4. The high damping slow recovery thermoplastic elastomer of claim 1, wherein: the functional resin is any one of PP, PE and PS or a mixture of any two or more of PP, PE and PS mixed in any proportion.

5. The high damping slow recovery thermoplastic elastomer of claim 1, wherein: the filler is any one or a mixture of more than two of calcium powder, talcum powder and wollastonite mixed in any proportion.

6. The high damping slow recovery thermoplastic elastomer of claim 1, wherein: the elastic material is an olefin elastic material.

7. The high damping slow recovery thermoplastic elastomer of claim 1, wherein: the vulcanizing agent is a mixture of phenolic resin and SnCl2 mixed according to the ratio of 1: 2.

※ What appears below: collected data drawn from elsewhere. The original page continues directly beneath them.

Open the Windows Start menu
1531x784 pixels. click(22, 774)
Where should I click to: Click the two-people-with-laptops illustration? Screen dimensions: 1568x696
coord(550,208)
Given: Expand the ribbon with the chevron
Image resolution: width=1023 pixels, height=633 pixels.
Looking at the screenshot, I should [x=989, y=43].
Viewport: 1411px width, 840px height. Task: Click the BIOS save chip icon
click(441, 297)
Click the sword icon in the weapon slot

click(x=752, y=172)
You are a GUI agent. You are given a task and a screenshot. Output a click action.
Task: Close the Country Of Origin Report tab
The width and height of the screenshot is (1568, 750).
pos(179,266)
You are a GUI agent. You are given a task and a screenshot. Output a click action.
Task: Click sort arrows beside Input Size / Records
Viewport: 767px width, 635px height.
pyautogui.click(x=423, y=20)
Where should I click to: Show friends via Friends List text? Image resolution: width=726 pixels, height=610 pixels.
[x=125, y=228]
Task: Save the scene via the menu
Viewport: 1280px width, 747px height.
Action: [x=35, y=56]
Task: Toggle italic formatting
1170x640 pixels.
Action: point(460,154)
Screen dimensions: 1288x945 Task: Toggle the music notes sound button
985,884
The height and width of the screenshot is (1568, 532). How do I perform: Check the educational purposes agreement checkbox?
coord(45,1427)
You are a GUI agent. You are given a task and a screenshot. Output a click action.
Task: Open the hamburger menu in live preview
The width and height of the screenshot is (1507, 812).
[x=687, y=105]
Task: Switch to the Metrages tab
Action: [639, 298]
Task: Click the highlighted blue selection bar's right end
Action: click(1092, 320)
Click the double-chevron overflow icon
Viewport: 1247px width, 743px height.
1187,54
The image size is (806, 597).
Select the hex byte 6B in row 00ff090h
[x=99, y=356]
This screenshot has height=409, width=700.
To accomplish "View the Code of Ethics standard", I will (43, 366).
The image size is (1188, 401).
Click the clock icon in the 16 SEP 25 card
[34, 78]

8. A preparation method of a high-damping slow-recovery thermoplastic elastomer is characterized by comprising the following steps: the method comprises the following steps:

the method comprises the following steps: accurately weighing styrene block copolymer, softener, butyl rubber, chlorinated polyethylene, functional resin, filler, petroleum resin, elastic material and vulcanizing agent;

step two: feeding the butyl rubber and the softener into a single-screw extruder for melt mixing;

step three: and (3) feeding the mixture obtained in the step two, styrene block copolymer, chlorinated polyethylene, filler and petroleum resin into the front end of a double-screw extruder for melting and mixing, adding functional resin into the middle section of the double-screw extruder, adding a vulcanizing agent into the rear end of the double-screw extruder, and performing fusion, mixing, extrusion and granulation by the double-screw extruder to obtain a finished product.

9. The preparation method of the high-damping slow recovery type thermoplastic elastomer according to claim 1, characterized in that:

the temperature of the single-screw extruder used in the second step is 150-;

the double-screw extruder used in the third step is a double-screw extruder with twelve barrel bodies, twelve 4 barrel bodies of the screw extruder are sequentially a first barrel body, a second barrel body, a third barrel body, a fourth barrel body, a fifth barrel body, a sixth barrel body, a seventh barrel body, an eighth barrel body, a ninth barrel body, a tenth barrel body, an eleventh barrel body and a twelfth barrel body from the front end to the rear end of the screw extruder, the temperature of the first barrel body is 170-, the temperature of the ninth cylinder is 140-150 ℃, the temperature of the tenth cylinder is 120-130 ℃, the temperature of the eleventh cylinder is 120-130 ℃, the temperature of the twelfth cylinder is 130-140 ℃, and the rotating speed of the double-screw extruder is 250-350 r/min.

10. The method for preparing the high-damping slow recovery type thermoplastic elastomer according to claim 9, wherein the method comprises the following steps: and (3) adding the mixture obtained in the step (II) and a styrene block copolymer, chlorinated polyethylene, a functional resin, a filling agent and petroleum resin into a first cylinder of the double-screw extruder, adding the functional resin into a fifth cylinder of the double-screw extruder, and adding a vulcanizing agent into an eighth cylinder of the double-screw extruder.